===== Material supplied

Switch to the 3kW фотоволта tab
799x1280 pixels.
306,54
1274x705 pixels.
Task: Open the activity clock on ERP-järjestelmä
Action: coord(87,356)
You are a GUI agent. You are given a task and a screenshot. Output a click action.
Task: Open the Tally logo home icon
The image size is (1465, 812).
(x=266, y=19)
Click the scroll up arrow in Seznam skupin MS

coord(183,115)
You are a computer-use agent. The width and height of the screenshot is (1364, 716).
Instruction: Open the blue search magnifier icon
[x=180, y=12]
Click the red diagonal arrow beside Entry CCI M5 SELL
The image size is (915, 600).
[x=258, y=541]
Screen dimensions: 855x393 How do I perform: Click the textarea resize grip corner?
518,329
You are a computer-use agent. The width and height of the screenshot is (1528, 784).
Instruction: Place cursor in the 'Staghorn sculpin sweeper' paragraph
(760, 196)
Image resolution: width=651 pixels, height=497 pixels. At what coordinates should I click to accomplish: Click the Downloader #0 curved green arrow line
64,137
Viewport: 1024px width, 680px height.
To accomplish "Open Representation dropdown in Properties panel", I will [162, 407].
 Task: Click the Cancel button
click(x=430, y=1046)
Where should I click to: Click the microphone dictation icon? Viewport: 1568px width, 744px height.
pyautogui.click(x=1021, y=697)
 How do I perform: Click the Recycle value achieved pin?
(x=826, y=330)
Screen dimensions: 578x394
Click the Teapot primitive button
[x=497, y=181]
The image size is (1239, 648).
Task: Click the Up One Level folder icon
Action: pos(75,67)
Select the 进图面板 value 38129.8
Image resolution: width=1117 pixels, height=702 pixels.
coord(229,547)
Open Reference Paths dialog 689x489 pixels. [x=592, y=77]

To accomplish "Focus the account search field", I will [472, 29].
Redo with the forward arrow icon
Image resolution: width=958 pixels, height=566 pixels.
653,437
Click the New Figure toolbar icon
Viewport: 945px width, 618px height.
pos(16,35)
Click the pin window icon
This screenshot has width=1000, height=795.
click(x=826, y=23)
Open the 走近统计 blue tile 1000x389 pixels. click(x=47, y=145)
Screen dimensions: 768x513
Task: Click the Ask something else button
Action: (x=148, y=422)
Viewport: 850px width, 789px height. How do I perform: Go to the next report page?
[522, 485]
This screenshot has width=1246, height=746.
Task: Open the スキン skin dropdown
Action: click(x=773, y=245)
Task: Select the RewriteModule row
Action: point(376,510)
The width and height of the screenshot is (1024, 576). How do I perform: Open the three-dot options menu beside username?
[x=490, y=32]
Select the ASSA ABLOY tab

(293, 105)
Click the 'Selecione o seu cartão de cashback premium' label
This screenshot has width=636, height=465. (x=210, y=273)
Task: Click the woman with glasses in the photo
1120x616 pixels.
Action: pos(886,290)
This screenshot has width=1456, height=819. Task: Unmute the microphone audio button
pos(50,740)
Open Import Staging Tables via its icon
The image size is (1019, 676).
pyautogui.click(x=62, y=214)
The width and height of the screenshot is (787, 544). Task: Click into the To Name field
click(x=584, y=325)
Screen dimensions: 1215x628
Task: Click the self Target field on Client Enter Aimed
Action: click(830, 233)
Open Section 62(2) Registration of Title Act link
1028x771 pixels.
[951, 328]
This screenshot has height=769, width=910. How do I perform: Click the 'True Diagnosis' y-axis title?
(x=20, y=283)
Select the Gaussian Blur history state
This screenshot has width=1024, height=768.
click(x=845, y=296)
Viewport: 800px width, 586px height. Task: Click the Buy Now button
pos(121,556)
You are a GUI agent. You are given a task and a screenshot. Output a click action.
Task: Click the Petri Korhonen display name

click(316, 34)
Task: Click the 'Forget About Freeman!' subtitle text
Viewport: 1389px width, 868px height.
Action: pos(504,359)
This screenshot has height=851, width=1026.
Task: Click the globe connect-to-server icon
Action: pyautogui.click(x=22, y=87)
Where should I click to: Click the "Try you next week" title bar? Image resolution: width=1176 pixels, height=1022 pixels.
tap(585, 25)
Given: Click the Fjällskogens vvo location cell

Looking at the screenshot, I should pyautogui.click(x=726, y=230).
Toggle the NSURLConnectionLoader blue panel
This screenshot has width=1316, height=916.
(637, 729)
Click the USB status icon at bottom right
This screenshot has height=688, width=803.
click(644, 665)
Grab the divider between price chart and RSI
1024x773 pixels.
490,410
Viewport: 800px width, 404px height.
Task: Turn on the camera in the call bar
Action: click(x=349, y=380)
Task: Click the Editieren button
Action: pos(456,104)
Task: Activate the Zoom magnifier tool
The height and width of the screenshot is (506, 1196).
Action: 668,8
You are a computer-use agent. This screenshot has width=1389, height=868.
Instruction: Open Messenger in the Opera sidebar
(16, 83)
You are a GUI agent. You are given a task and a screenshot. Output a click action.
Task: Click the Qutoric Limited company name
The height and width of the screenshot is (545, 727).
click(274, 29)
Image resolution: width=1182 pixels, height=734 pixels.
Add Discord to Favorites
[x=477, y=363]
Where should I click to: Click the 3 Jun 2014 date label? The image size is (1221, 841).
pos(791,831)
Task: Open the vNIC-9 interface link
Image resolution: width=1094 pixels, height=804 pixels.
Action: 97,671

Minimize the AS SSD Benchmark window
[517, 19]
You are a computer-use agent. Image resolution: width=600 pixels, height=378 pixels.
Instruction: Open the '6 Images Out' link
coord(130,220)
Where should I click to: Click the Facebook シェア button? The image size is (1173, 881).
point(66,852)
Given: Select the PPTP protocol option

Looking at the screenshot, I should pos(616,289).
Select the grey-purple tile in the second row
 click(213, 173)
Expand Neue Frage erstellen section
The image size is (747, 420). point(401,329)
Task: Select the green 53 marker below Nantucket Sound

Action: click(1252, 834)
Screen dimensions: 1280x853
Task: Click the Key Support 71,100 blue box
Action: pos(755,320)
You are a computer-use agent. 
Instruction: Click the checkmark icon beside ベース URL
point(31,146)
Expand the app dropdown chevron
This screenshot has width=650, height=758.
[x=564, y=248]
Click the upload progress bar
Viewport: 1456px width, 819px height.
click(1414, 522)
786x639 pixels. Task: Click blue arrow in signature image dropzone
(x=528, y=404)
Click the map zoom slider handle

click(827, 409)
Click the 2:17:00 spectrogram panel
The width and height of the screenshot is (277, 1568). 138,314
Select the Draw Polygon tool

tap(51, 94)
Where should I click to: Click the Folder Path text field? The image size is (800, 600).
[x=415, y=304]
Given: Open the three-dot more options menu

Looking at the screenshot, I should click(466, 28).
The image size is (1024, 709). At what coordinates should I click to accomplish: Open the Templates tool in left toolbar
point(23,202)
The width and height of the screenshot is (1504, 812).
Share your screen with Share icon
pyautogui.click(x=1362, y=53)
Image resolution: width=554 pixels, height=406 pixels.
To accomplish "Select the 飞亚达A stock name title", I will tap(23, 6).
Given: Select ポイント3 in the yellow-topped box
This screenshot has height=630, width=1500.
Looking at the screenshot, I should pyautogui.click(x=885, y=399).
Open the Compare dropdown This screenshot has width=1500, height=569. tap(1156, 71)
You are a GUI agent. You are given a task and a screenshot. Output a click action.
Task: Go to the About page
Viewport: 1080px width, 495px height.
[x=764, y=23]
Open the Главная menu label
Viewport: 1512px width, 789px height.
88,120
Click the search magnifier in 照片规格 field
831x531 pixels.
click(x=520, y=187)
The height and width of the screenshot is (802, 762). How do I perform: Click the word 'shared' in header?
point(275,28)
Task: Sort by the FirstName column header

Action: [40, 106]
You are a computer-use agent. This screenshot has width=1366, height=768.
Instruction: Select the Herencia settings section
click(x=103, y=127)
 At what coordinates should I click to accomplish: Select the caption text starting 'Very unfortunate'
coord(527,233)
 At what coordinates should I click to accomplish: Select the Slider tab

==========

Exercise: Take the records above and return, word for word, only the lines that fall from the line with "Click the upload progress bar" to the line with "Open the Compare", both of them included.

Solution to this exercise:
Click the upload progress bar
Viewport: 1456px width, 819px height.
click(1414, 522)
786x639 pixels. Task: Click blue arrow in signature image dropzone
(x=528, y=404)
Click the map zoom slider handle

click(827, 409)
Click the 2:17:00 spectrogram panel
The width and height of the screenshot is (277, 1568). 138,314
Select the Draw Polygon tool

tap(51, 94)
Where should I click to: Click the Folder Path text field? The image size is (800, 600).
[x=415, y=304]
Given: Open the three-dot more options menu

Looking at the screenshot, I should click(466, 28).
The image size is (1024, 709). At what coordinates should I click to accomplish: Open the Templates tool in left toolbar
point(23,202)
The width and height of the screenshot is (1504, 812).
Share your screen with Share icon
pyautogui.click(x=1362, y=53)
Image resolution: width=554 pixels, height=406 pixels.
To accomplish "Select the 飞亚达A stock name title", I will tap(23, 6).
Given: Select ポイント3 in the yellow-topped box
This screenshot has height=630, width=1500.
Looking at the screenshot, I should pyautogui.click(x=885, y=399).
Open the Compare dropdown This screenshot has width=1500, height=569. tap(1156, 71)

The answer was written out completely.